TASK DETAILS:
The answer must consist of the records below, repeated exactly.

##### DATA TO EXAMINE #####

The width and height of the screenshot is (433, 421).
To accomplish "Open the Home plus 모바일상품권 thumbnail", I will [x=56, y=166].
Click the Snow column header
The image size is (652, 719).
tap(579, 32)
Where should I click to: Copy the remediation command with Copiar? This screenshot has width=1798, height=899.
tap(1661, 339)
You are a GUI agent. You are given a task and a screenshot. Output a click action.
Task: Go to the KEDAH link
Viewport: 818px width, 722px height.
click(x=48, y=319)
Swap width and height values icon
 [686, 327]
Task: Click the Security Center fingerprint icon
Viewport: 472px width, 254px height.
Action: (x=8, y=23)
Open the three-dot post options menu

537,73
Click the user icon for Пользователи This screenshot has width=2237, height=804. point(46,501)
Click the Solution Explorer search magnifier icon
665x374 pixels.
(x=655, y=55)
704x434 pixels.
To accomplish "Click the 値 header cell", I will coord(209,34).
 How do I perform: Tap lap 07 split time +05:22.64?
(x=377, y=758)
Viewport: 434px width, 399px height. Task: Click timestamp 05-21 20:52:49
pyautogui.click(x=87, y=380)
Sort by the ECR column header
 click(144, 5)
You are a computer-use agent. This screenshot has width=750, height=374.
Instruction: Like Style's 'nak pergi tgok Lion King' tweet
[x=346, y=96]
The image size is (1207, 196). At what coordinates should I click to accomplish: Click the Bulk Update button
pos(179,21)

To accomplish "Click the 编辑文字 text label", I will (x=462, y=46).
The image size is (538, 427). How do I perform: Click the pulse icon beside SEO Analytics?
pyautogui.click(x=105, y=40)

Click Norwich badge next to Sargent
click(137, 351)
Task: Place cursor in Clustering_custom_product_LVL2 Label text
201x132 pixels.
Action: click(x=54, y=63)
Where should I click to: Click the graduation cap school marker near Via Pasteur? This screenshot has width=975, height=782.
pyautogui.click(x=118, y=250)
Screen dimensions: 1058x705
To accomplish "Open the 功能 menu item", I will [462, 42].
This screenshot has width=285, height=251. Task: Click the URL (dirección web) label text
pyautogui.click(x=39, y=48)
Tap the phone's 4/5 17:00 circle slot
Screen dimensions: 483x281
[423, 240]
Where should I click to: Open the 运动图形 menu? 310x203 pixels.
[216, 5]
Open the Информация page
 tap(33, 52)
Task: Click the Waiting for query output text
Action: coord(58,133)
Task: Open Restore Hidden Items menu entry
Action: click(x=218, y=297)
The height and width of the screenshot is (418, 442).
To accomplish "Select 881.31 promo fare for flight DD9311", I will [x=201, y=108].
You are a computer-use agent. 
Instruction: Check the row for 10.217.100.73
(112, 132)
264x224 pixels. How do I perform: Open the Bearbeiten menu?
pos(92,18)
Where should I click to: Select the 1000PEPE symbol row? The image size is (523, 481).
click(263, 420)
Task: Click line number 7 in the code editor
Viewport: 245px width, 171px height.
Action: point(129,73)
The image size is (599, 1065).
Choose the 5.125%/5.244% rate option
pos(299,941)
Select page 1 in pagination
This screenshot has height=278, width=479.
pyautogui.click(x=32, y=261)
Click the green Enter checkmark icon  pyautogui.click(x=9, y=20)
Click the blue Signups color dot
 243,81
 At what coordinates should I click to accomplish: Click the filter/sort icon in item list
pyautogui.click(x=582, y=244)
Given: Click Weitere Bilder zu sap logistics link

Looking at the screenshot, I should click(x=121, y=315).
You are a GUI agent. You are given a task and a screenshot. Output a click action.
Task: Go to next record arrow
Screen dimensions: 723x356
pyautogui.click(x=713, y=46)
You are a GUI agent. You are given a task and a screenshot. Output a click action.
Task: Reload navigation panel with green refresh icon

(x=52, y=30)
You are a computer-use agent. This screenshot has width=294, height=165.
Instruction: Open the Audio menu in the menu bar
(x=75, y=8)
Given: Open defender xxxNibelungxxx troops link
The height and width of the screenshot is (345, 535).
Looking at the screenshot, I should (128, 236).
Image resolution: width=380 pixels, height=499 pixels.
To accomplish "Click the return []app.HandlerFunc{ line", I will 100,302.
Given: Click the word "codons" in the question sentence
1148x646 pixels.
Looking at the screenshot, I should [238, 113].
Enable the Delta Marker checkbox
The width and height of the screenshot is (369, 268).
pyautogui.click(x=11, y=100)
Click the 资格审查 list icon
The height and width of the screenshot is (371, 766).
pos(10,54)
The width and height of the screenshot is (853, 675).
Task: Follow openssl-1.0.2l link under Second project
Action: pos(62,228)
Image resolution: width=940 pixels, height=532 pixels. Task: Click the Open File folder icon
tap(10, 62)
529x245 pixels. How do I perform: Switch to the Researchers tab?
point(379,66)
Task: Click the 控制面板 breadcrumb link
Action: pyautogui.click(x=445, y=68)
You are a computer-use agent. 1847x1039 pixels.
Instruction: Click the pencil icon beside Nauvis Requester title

#####

TASK OUTPUT:
The width and height of the screenshot is (433, 421).
To accomplish "Open the Home plus 모바일상품권 thumbnail", I will [x=56, y=166].
Click the Snow column header
The image size is (652, 719).
tap(579, 32)
Where should I click to: Copy the remediation command with Copiar? This screenshot has width=1798, height=899.
tap(1661, 339)
You are a GUI agent. You are given a task and a screenshot. Output a click action.
Task: Go to the KEDAH link
Viewport: 818px width, 722px height.
click(x=48, y=319)
Swap width and height values icon
 [686, 327]
Task: Click the Security Center fingerprint icon
Viewport: 472px width, 254px height.
Action: (x=8, y=23)
Open the three-dot post options menu

537,73
Click the user icon for Пользователи This screenshot has width=2237, height=804. point(46,501)
Click the Solution Explorer search magnifier icon
665x374 pixels.
(x=655, y=55)
704x434 pixels.
To accomplish "Click the 値 header cell", I will coord(209,34).
 How do I perform: Tap lap 07 split time +05:22.64?
(x=377, y=758)
Viewport: 434px width, 399px height. Task: Click timestamp 05-21 20:52:49
pyautogui.click(x=87, y=380)
Sort by the ECR column header
 click(144, 5)
You are a computer-use agent. This screenshot has width=750, height=374.
Instruction: Like Style's 'nak pergi tgok Lion King' tweet
[x=346, y=96]
The image size is (1207, 196). At what coordinates should I click to accomplish: Click the Bulk Update button
pos(179,21)

To accomplish "Click the 编辑文字 text label", I will (x=462, y=46).
The image size is (538, 427). How do I perform: Click the pulse icon beside SEO Analytics?
pyautogui.click(x=105, y=40)

Click Norwich badge next to Sargent
click(137, 351)
Task: Place cursor in Clustering_custom_product_LVL2 Label text
201x132 pixels.
Action: click(x=54, y=63)
Where should I click to: Click the graduation cap school marker near Via Pasteur? This screenshot has width=975, height=782.
pyautogui.click(x=118, y=250)
Screen dimensions: 1058x705
To accomplish "Open the 功能 menu item", I will [462, 42].
This screenshot has width=285, height=251. Task: Click the URL (dirección web) label text
pyautogui.click(x=39, y=48)
Tap the phone's 4/5 17:00 circle slot
Screen dimensions: 483x281
[423, 240]
Where should I click to: Open the 运动图形 menu? 310x203 pixels.
[216, 5]
Open the Информация page
 tap(33, 52)
Task: Click the Waiting for query output text
Action: coord(58,133)
Task: Open Restore Hidden Items menu entry
Action: click(x=218, y=297)
The height and width of the screenshot is (418, 442).
To accomplish "Select 881.31 promo fare for flight DD9311", I will [x=201, y=108].
You are a computer-use agent. 
Instruction: Check the row for 10.217.100.73
(112, 132)
264x224 pixels. How do I perform: Open the Bearbeiten menu?
pos(92,18)
Where should I click to: Select the 1000PEPE symbol row? The image size is (523, 481).
click(263, 420)
Task: Click line number 7 in the code editor
Viewport: 245px width, 171px height.
Action: point(129,73)
The image size is (599, 1065).
Choose the 5.125%/5.244% rate option
pos(299,941)
Select page 1 in pagination
This screenshot has height=278, width=479.
pyautogui.click(x=32, y=261)
Click the green Enter checkmark icon  pyautogui.click(x=9, y=20)
Click the blue Signups color dot
 243,81
 At what coordinates should I click to accomplish: Click the filter/sort icon in item list
pyautogui.click(x=582, y=244)
Given: Click Weitere Bilder zu sap logistics link

Looking at the screenshot, I should click(x=121, y=315).
You are a GUI agent. You are given a task and a screenshot. Output a click action.
Task: Go to next record arrow
Screen dimensions: 723x356
pyautogui.click(x=713, y=46)
You are a GUI agent. You are given a task and a screenshot. Output a click action.
Task: Reload navigation panel with green refresh icon

(x=52, y=30)
You are a computer-use agent. This screenshot has width=294, height=165.
Instruction: Open the Audio menu in the menu bar
(x=75, y=8)
Given: Open defender xxxNibelungxxx troops link
The height and width of the screenshot is (345, 535).
Looking at the screenshot, I should (128, 236).
Image resolution: width=380 pixels, height=499 pixels.
To accomplish "Click the return []app.HandlerFunc{ line", I will 100,302.
Given: Click the word "codons" in the question sentence
1148x646 pixels.
Looking at the screenshot, I should [238, 113].
Enable the Delta Marker checkbox
The width and height of the screenshot is (369, 268).
pyautogui.click(x=11, y=100)
Click the 资格审查 list icon
The height and width of the screenshot is (371, 766).
pos(10,54)
The width and height of the screenshot is (853, 675).
Task: Follow openssl-1.0.2l link under Second project
Action: pos(62,228)
Image resolution: width=940 pixels, height=532 pixels. Task: Click the Open File folder icon
tap(10, 62)
529x245 pixels. How do I perform: Switch to the Researchers tab?
point(379,66)
Task: Click the 控制面板 breadcrumb link
Action: pyautogui.click(x=445, y=68)
You are a computer-use agent. 1847x1039 pixels.
Instruction: Click the pencil icon beside Nauvis Requester title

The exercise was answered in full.